You can pay your annual tax online by credit card or from your bank account. If you choose to mail it, you’ll need to include form FTB 3522. You should mail payments to the address on the State of California Franchise Tax Board website.
If you dissolve your LLC within one year after registering it, you won’t owe the $800 tax for the LLC’s first year. You’ll need to file a Short Form Cancellation (SOS Form LLC-4/8) with the Secretary of State.
You might also have to pay an LLC fee, which is based on the total income your LLC earns in California. If this amount is more than $250,000 annually, you’ll need to estimate how much you think your LLC will earn in a year. You’ll provide that estimate and your payment by the 15th day of the sixth month in the current tax year. Check out this breakdown of earnings amounts and fees (current as of April 2026):
What should you do after forming your California LLC?
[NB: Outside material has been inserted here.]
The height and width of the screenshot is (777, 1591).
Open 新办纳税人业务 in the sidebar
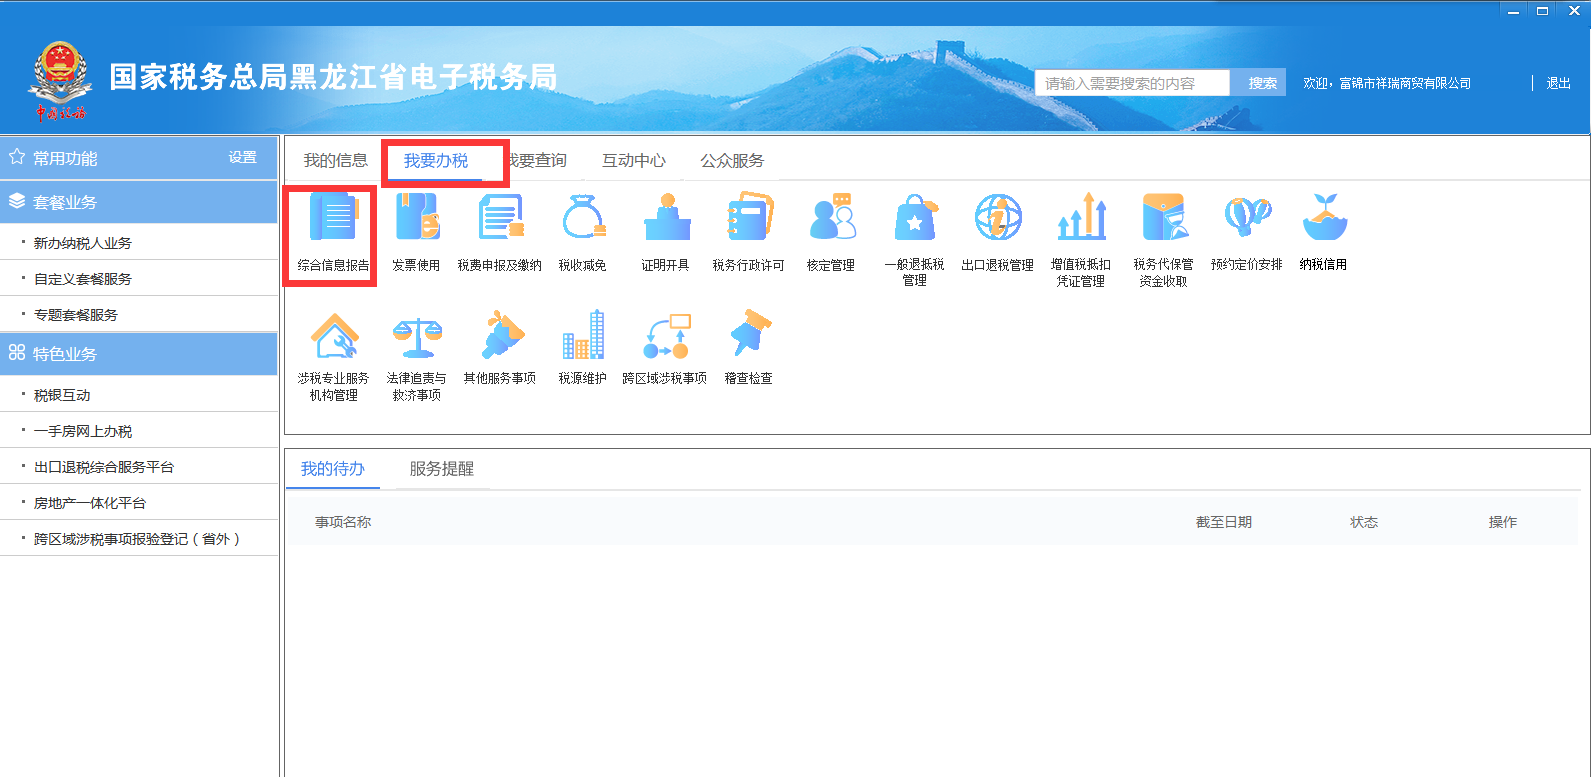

Let’s look at several common things new businesses need to do:
- Open business financial accounts, like checking, lines of credit, or credit cards
- Decide how you’ll track your inventory, customers, and vendors
- Set up an accounting system or hire someone to do it for you
- Get business liability insurance
- Launch your business website
- Create marketing plans and materials
- If you’re hiring employees, set up a payroll tax account with the California Employment Development Department
Get legal help for your small business
Business operations and agreements are high stakes, and you’ll likely need regular legal advice. Professionals can help you with contracts, billing disputes, licenses, and liability planning, but you might not be ready to pay a high retainer. LegalShield connects you with a provider law firm who can help you, starting at $59.95 per month.
LegalShield Small Business Plans give you ongoing access to a provider law firm for pressing questions and a number of legal issues. From debt collection assistance, IRS audit help, trial defense and more, you can run your small business more confidently with LegalShield on your side.
Frequently Asked Questions
How much does it cost to form an LLC in California?
You’ll pay $70 to file your Articles of Organization. Then you’ll pay $20 when you submit your initial Statement of Information. You will also pay your annual fee of $800 by the 15th day of the fourth month after filing your LLC. You’ll probably need local business licenses or permits, and those costs will vary.
Do you have to pay the $800 California LLC tax every year?
Yes. You’ll pay that tax annually, even if your LLC isn’t operating. It only stops if you dissolve your LLC. If your LLC earns more than $250,000 a year, you’ll also owe an LLC fee.
What is required to open an LLC in California?
You’ll need to file your Articles of Organization with the Secretary of State. You’ll have to name your agent for service of process in that document, along with other required information about your LLC.
Do I need a lawyer to form a California LLC?
You don’t need a lawyer to file your LLC documents for you. Still, a lawyer’s advice can keep you from making mistakes. A LegalShield provider law firm can review your documents to make sure they’re right.